Task data:
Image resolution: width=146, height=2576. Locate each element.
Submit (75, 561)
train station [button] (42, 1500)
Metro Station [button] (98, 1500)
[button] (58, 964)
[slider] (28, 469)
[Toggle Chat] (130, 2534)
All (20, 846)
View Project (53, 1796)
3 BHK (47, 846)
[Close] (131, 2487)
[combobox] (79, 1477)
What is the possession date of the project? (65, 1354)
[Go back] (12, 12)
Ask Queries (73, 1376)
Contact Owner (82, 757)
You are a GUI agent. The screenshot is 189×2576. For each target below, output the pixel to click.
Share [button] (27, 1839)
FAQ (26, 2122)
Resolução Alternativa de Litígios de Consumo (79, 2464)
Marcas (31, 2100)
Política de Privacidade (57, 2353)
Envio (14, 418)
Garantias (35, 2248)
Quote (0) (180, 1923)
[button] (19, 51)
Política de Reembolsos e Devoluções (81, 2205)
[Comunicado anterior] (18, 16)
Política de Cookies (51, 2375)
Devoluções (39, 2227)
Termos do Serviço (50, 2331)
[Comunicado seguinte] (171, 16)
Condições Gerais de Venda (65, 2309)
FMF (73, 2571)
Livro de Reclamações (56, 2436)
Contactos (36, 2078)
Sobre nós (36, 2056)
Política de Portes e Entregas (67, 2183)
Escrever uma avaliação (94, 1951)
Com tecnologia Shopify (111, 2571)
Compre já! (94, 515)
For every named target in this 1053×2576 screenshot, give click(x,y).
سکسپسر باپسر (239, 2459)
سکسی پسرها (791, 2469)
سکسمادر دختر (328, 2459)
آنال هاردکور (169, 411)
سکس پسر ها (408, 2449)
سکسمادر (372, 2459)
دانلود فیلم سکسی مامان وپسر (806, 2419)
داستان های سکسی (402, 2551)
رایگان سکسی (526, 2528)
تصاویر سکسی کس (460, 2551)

Aim of the exercise: Reproduce the lines of the entries above exactly, but only from the line containing "Condições Gerais de Venda (65, 2309)" through the final line.

Solved problem:
Condições Gerais de Venda (65, 2309)
FMF (73, 2571)
Livro de Reclamações (56, 2436)
Contactos (36, 2078)
Sobre nós (36, 2056)
Política de Portes e Entregas (67, 2183)
Escrever uma avaliação (94, 1951)
Com tecnologia Shopify (111, 2571)
Compre já! (94, 515)
For every named target in this 1053×2576 screenshot, give click(x,y).
سکسپسر باپسر (239, 2459)
سکسی پسرها (791, 2469)
سکسمادر دختر (328, 2459)
آنال هاردکور (169, 411)
سکس پسر ها (408, 2449)
سکسمادر (372, 2459)
دانلود فیلم سکسی مامان وپسر (806, 2419)
داستان های سکسی (402, 2551)
رایگان سکسی (526, 2528)
تصاویر سکسی کس (460, 2551)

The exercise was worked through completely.